Já imaginou pagar por uma pessoa que vive amolando? Pois é exatamente essa a profissão de Anselmo Donizeti Xavier, 58, que amola facas, tesouras, alicates de cutícula e até machados. O santa-cruzense, na verdade, herdou a profissão do avô, uma vez que o pai era pedreiro. “Eu passava horas olhando meu avô amolar e ficava encantado. Cresci e me tornei amolador”, diz.

Anselmo, aliás, é um amolador ambulante – daqueles que percorrem as ruas e oferecem seus serviços de casa em casa. Há clientes fixos, que ele visita a cada dois ou três meses e que são verdadeiramente fiéis. Dependendo do objeto, cobra de R$ 8 a R$ 10 por amolação.

“Se a dona de casa tem bastante coisa para amolar, faço um preço camarada”, garante.

A profissão de amolador certamente é milenar, passando por objetos bem diferentes em toda a história da humanidade. Na Idade Média, por exemplo, os profissionais amolavam espadas ou lanças. Hoje, são geralmente os utensílios domésticos.

Há estabelecimentos que oferecem estes serviços, mas ainda há os bravos e aguerridos ambulantes que percorrem as ruas para cumprir seu dever. São raros, é claro, mas os únicos que fazem o serviço nas próprias residências de seus clientes – que gostam da comodidade.

Anselmo conta que foi o avô quem ensinou o ofício. “Ele usava uma bicicleta para andar pelas ruas. Quando parava, era só mudar a corrente e o pedal passava a movimentar o esmeril”, conta. “Mas eu notava que ele sempre tinha dinheiro na mão. Inclusive, me pagava alguns doces”, lembra.

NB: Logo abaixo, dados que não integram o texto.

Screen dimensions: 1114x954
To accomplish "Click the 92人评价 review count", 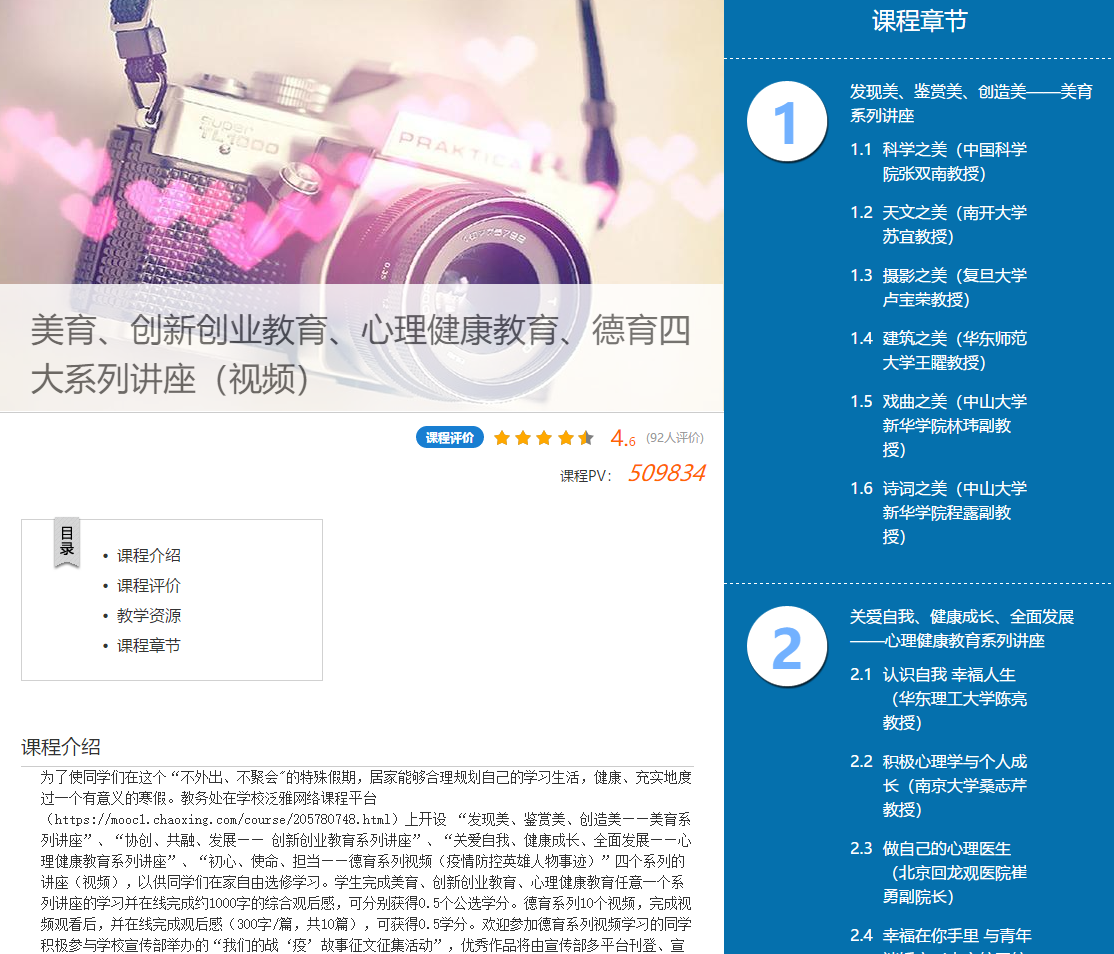I will pyautogui.click(x=675, y=438).
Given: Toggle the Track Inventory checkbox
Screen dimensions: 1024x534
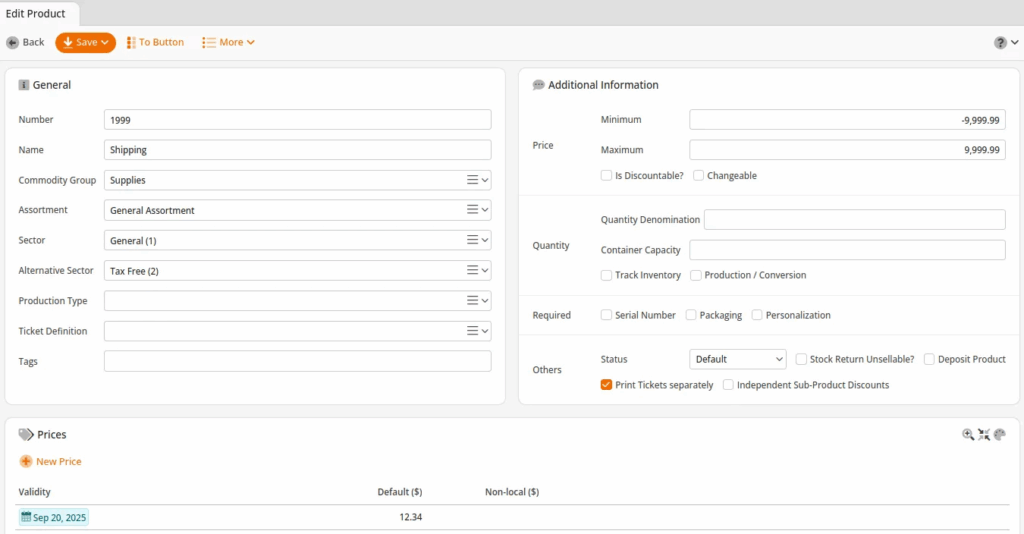Looking at the screenshot, I should pos(607,275).
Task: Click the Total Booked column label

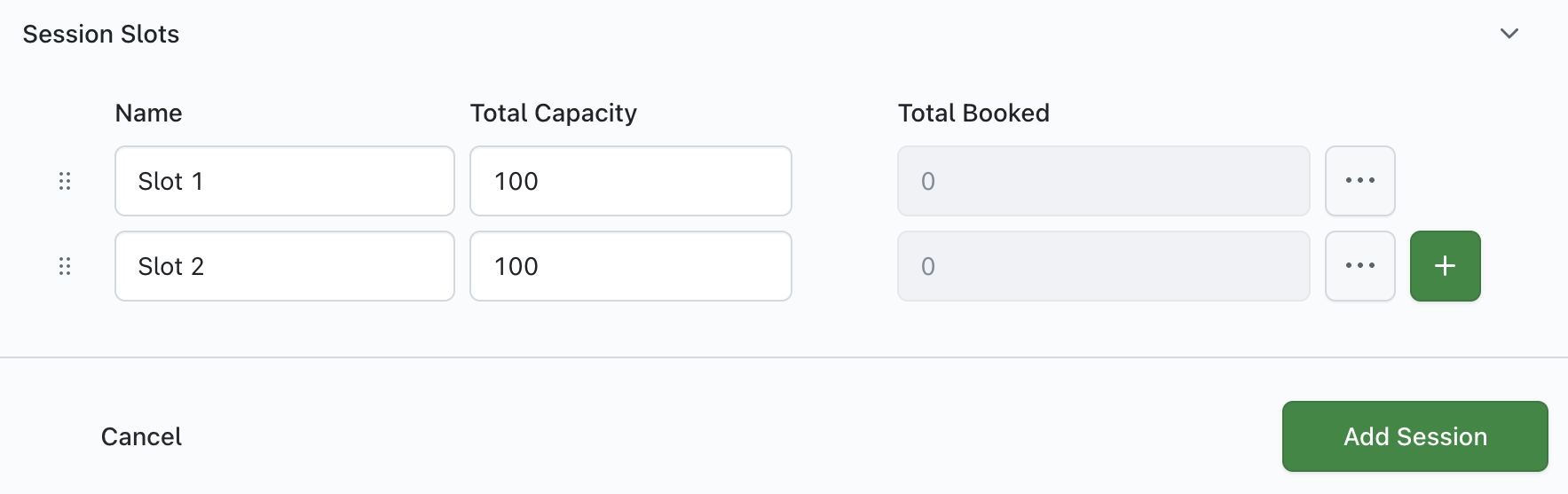Action: tap(973, 113)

Nascido na vila Santa Aureliana, ele saiu às ruas aos 17 anos, usando uma bicicleta igual àquela do avô, um modelo antigo que não se vê mais nas ruas. Quando tinha 25 anos, Anselmo resolveu se aventurar por outras profissões. Foi garçom, fez bicos, entre outras atividades. Mas a paixão pelo antigo serviço falou mais alto. E o santa-cruzense, aos 35 anos, voltou a ser amolador.

Mais velho, porém, decidiu inovar na “tecnologia”. Primeiro, Anselmo adaptou um antigo carrinho de pipoca como uma bancada para amolar facas e outros objetos. “Ficou bem melhor e tinha até uma lâmpada ligada a uma bateria”, diz.

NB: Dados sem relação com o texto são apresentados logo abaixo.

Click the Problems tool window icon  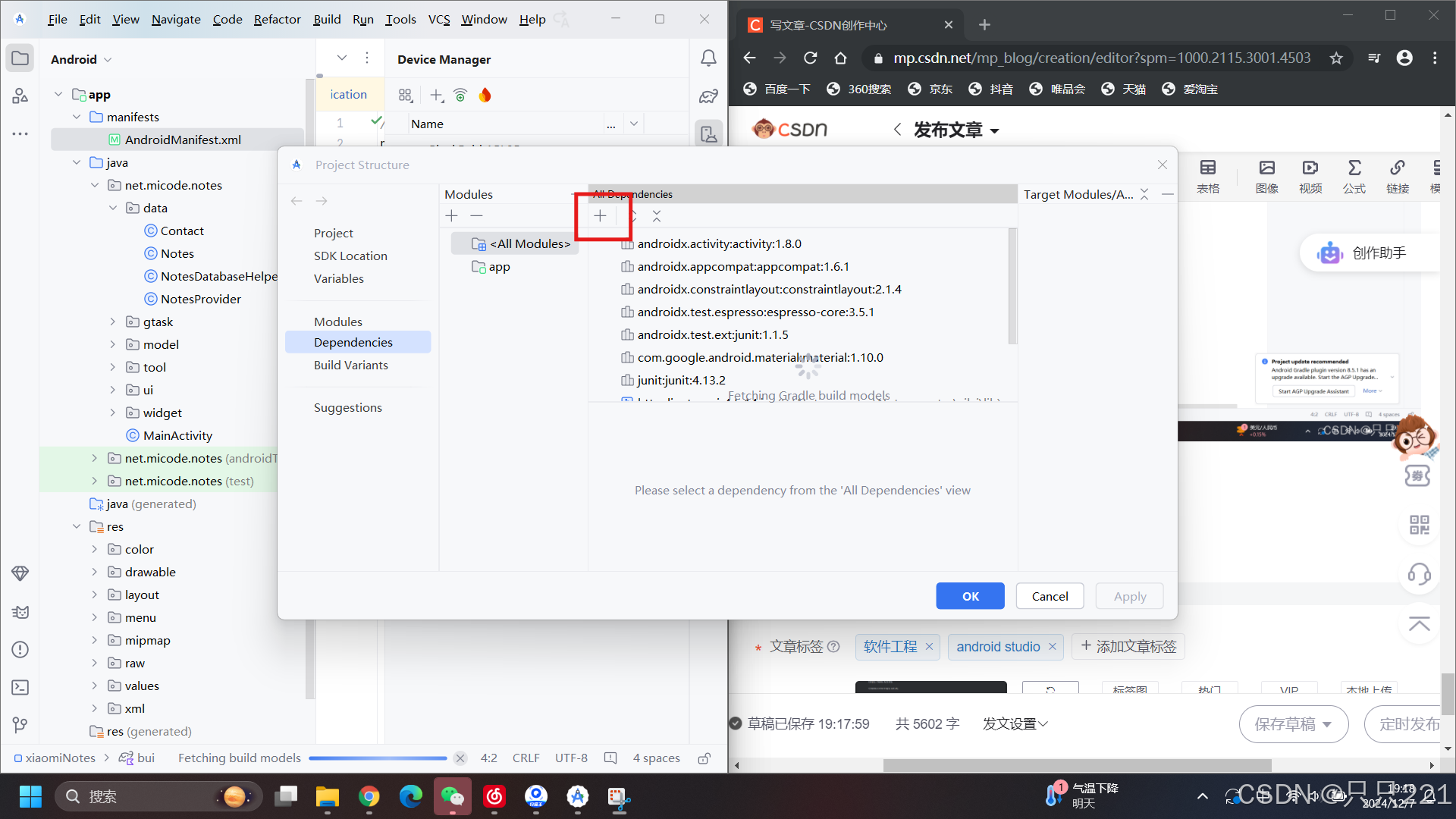pos(20,649)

Há algum tempo, ele idealizou uma nova bancada, a partir de um carrinho de carga. Instalou um esmeril com uma pedra própria para amolar e adaptou espaços para outras ferramentas.

Na frente, o couro – imprescindível para “fechar” o corte após a amolação. O detalhe curioso, do qual nem todos sabem, está no fato de que o couro é o único produto capaz de “fechar” o corte. É por isso que, ainda hoje, é comum observar um barbeiro passando sua afiada navalha num pedaço do material.

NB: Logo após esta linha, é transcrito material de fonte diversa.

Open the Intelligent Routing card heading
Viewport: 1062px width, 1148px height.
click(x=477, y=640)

“Não pode ser outra coisa. Tem que ser o couro. É o mais importante para finalizar a amolação”, conta Anselmo. Na pequena bancada, ele ainda leva um punhado de papel para o teste final: a lâmina deve cortar a folha sem esforço algum.

O detalhe é que a nova bancada precisa de energia elétrica e tem uma extensão com tamanho razoável. “Mas a amolação é muito mais rápida. Quase nem gasta energia”, garante. “Se a pessoa reclamar, dou até um desconto”.

Durante a pandemia, Anselmo foi morar com uma filha em São José dos Campos. “Voltei faz pouco tempo e minhas clientes começaram a me ver de novo”, diz. Foi naquela cidade, aliás, que o amolador “bolou” sua nova bancada, que logo começou a ser usada em Santa Cruz do Rio Pardo.

Anselmo sabe que sua profissão é uma daquelas – entre tantas outras – fadadas à extinção. No entanto, para ele não há outra igual. “A gente conversa bastante, conhece muita gente. E quem não tem aquela faca ou tesoura que já não tem corte, mas a pessoa insiste em não jogar fora? Pois eu dou jeito”, diz.

E dá mesmo. Anselmo conserta até lâminas com buracos iguais a dentes. “Vou ajeitando e fica retinho novamente. O cliente fica contente e eu sei que vou voltar”, afirma. São casos como este que, ao invés dos R$ 8 tradicionais, Anselmo cobra R$ 10.

“Tem casa que eu passo uma, duas vezes e a pessoa não demonstra interesse pelo serviço. De tanto amolar na conversa, na terceira já vira cliente”, brinca. Às vezes, uma ou outra dona de casa pede para tirar a ponta da faca, que é um perigo para as crianças. Fica muito bom”.

Faça chuva ou faça sol, Anselmo vive nas ruas, oferecendo seus serviços. “Amolador, olha o amolador!”, anuncia. Faz sucesso.